One reason l think that is the case is that the following year he drafted in most particulars the same kid. Until he was 10, Terry Rosier grew up in Youngstown, “the murder capital” of Ohio. In Terry’s case it was his grandmother who after a custody battle with his mother moved him from the mean streets of Youngstown to Shaker Heights outside Cleveland. There, as in Marcus’ case, Terry found his outlet in basketball. Danny drafted him only to receive more criticism than he did with Marcus. Fans actually booed at the announcement on draft night.
As I write, Terry Rosier is proving himself NBA valuable in the second round of the playoffs. How he and Marcus will finally work out will be fun to follow.
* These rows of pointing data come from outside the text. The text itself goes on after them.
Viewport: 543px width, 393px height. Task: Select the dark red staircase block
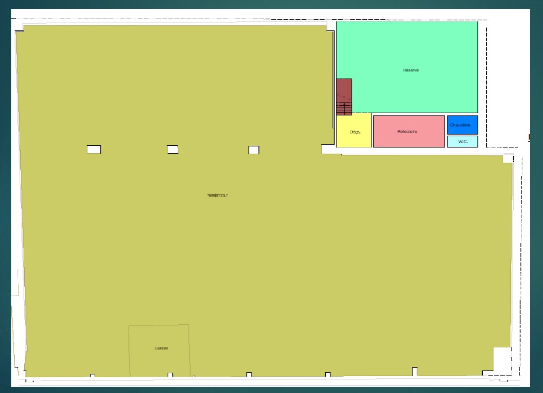point(344,89)
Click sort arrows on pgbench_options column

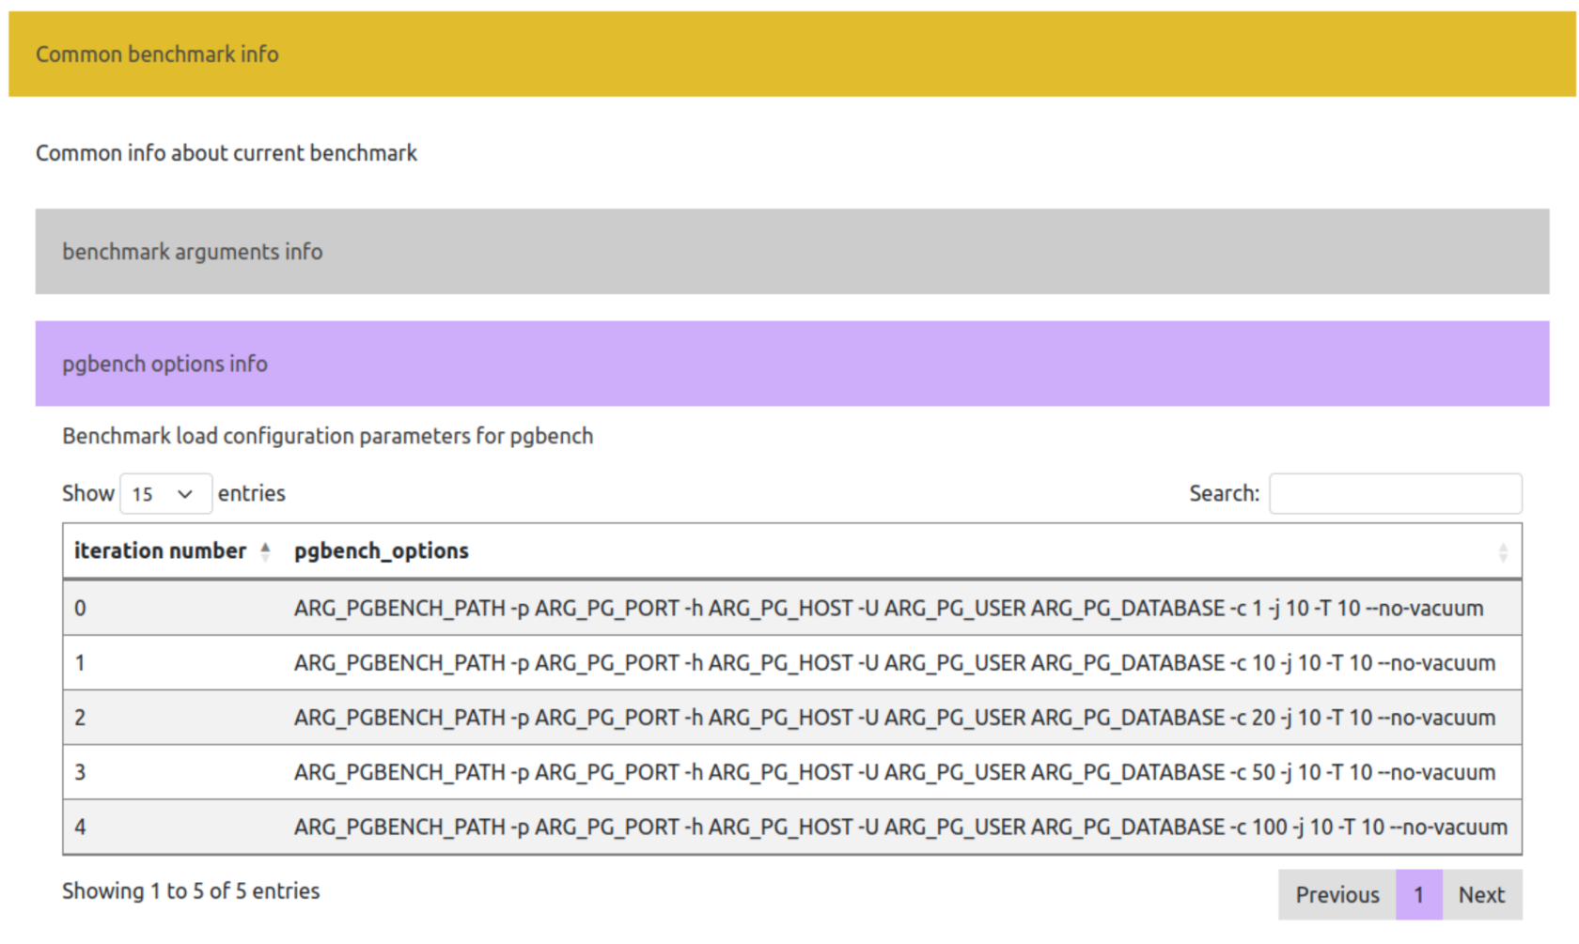[1502, 552]
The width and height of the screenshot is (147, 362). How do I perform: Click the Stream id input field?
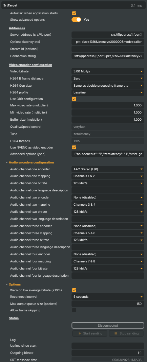[x=108, y=49]
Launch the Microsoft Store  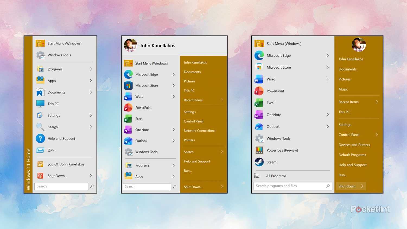(x=147, y=85)
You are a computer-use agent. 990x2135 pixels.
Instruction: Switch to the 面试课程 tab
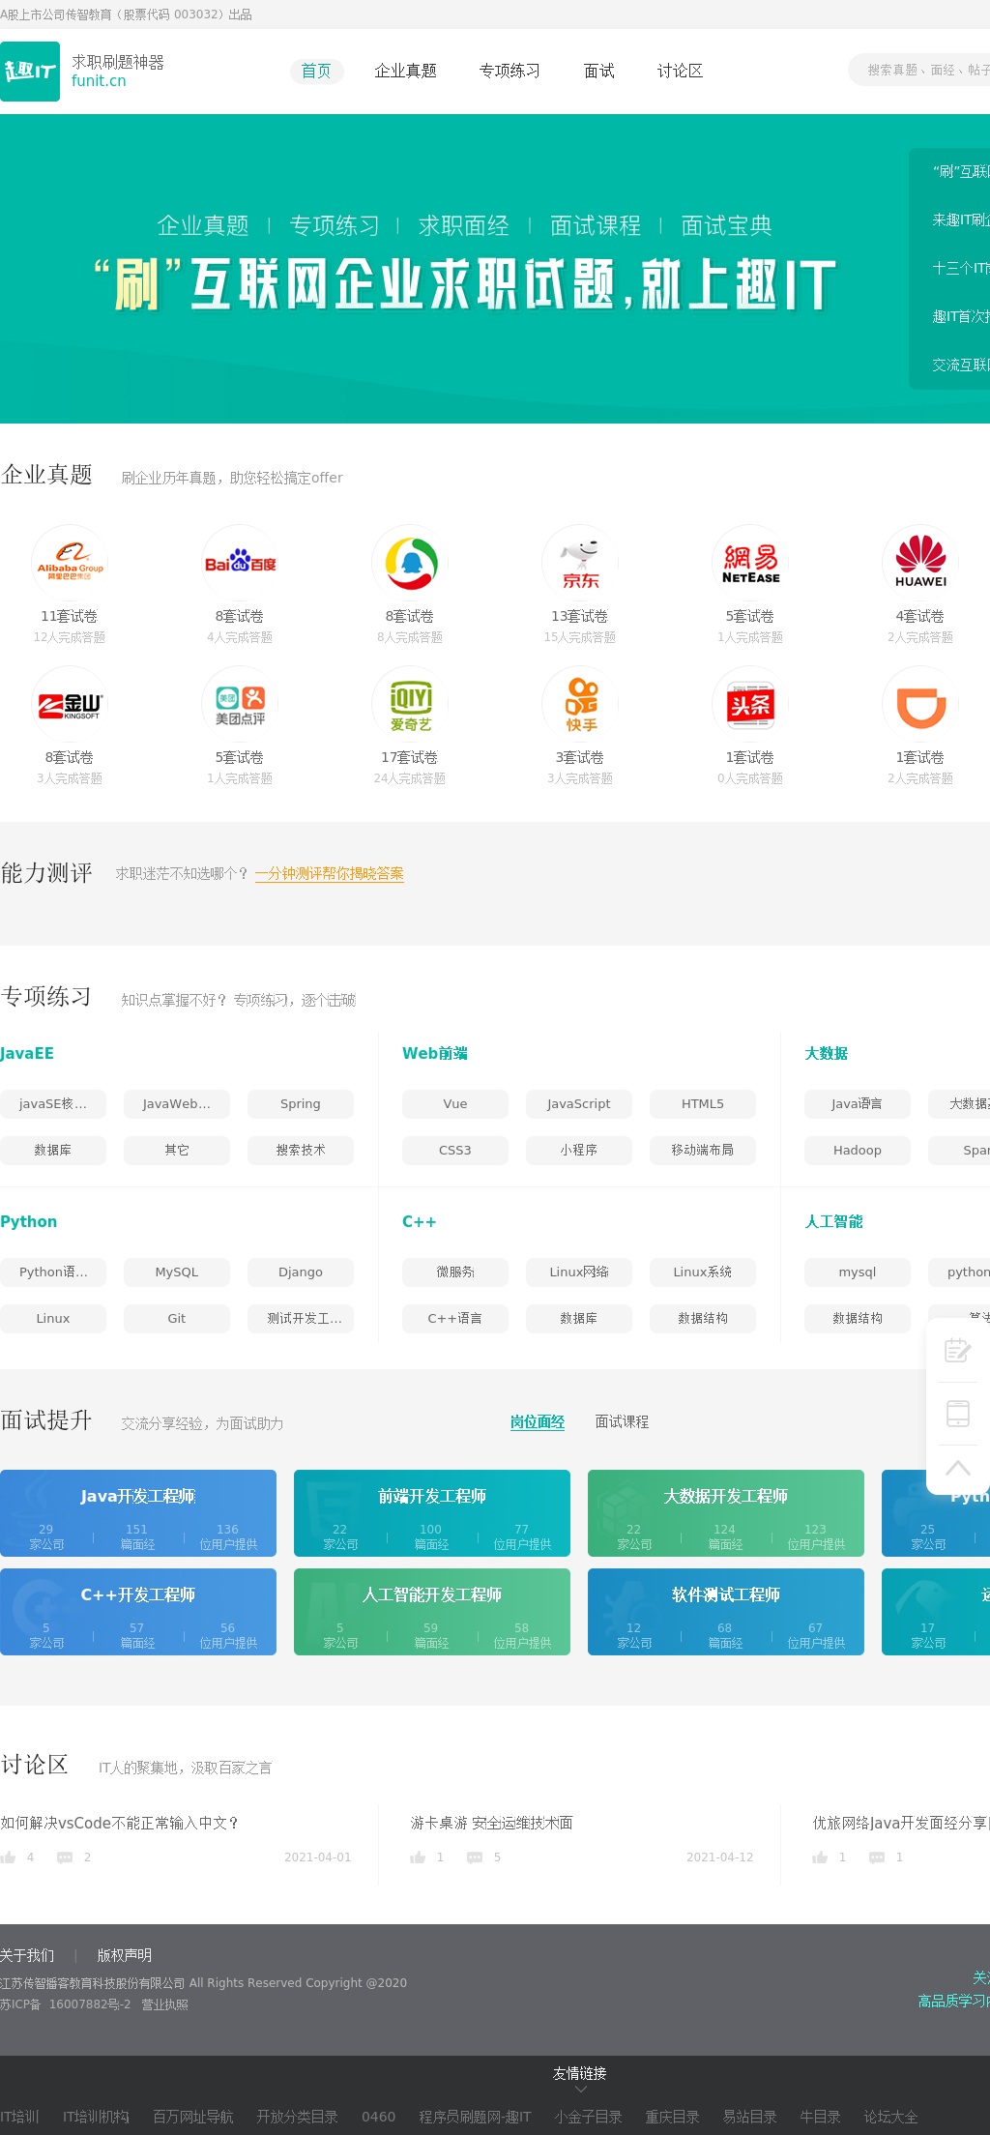[622, 1421]
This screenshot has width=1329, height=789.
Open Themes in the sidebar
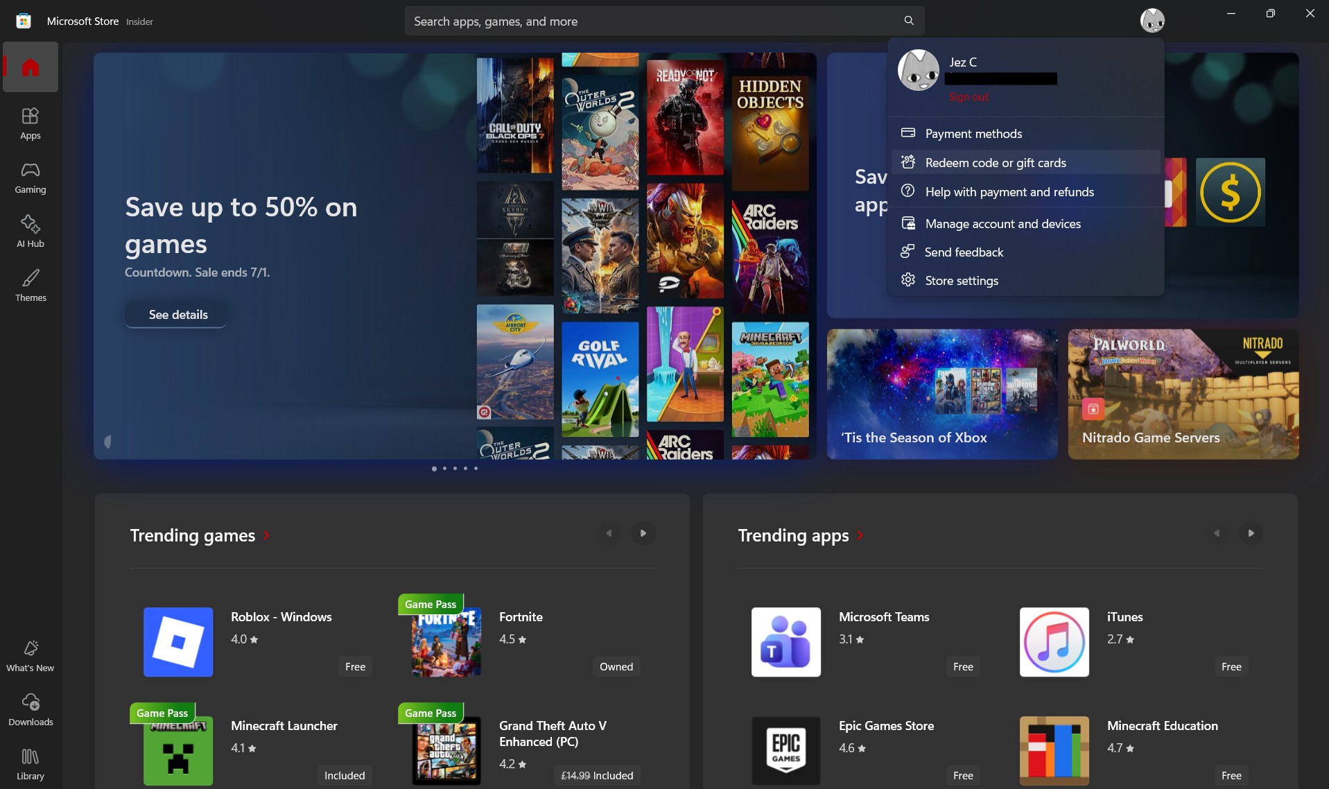31,286
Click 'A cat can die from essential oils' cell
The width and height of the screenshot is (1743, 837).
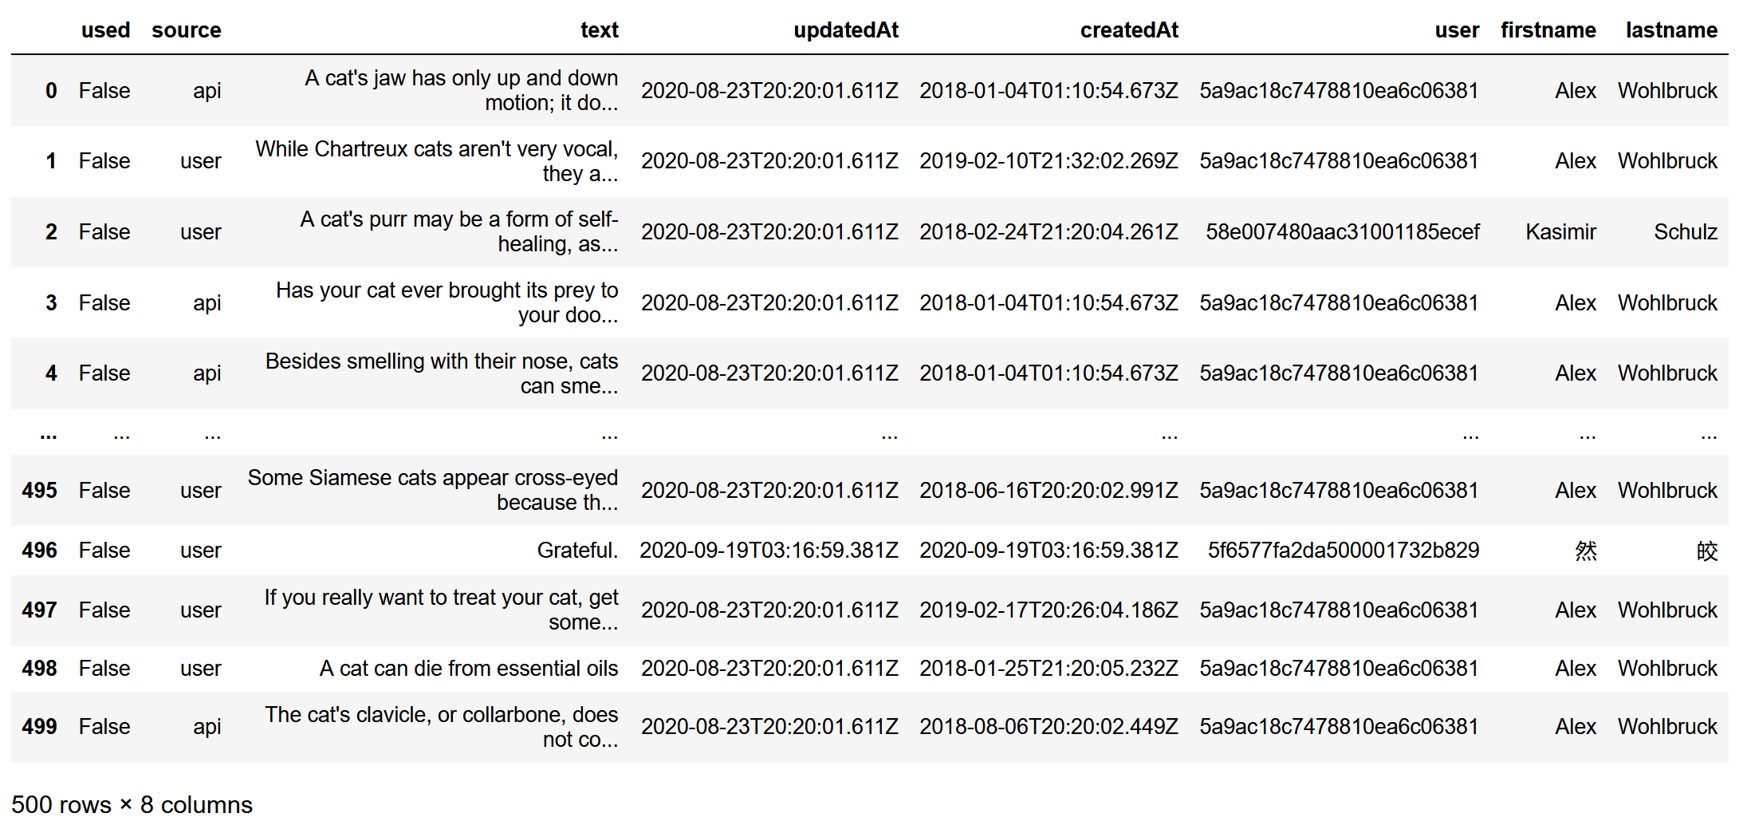coord(469,669)
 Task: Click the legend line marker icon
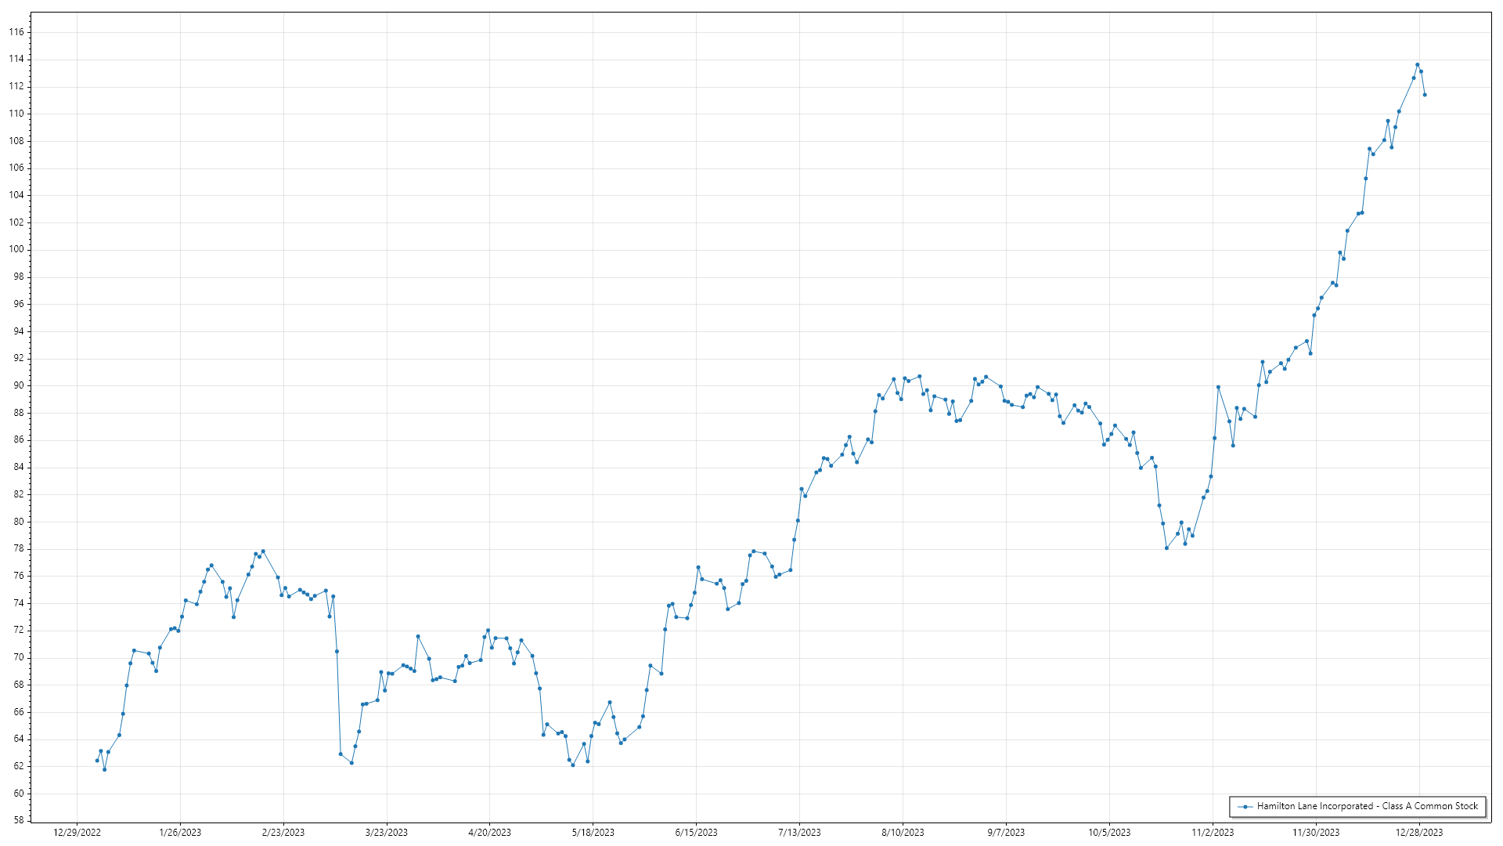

Because of NBA cap rules, the Celtics probably won’t be able to keep both of them, but if one of them helps propel the Celtics to their 18th championship, and if both enjoy long and fruitful NBA careers, Danny will have all the satisfaction he needs.
“Soft you now, a word or two before I go.”
About Sugi’s bona fides. Sugi was always a sports freak. At 11 she had a crush on Ernie Lombardi, catcher for the Pennant winning 1939 Cincinnati Reds. Sure, young girl swoons over male athlete. No big deal unless you know his nickname (well deserved) was the Schnoz. Ugly was appropriate only if you’re in to understatement. No, it was the pre-steroidal home runs.
Furthermore, even at that age she could throw a perfect spiral. Today we have unbelievable female athletes. Serena, Ronda, and Lindsey to name a few, but I’ll bet my Isaiah Tee they can’t throw a perfect spiral. Up to 30 yards she was as good as Brady. Hey, I should know, I was her Edelman.
Finally. yeah, yeah, whatever happened to pithy? I didn’t get my basket over the garage door till we moved to Glendale. No doubt, in part because we didn’t have a garage. In any case, I worshiped at that particular altar with a devotion worthy of a hermit saint, and came to feature myself, as well, not bad.
The one cloud on that horizon was try as I might, I simply could not beat Sug at 21. Preposterous. Not to mention ego diminishing. Sugi played girls basketball, a remarkably ladylike endeavor. Six players, three offense, three defense, each confined to its own half court, the two handed one bounce dribble, and I can’t beat her at 21. Sweet Mither of Mercy. Finally at age sixteen I took a game. No more, “Hey Sug, you want to shoot a few.” Quit while you’re ahead.
Good advice when you’re writing too. Oh – So who said you were ahead.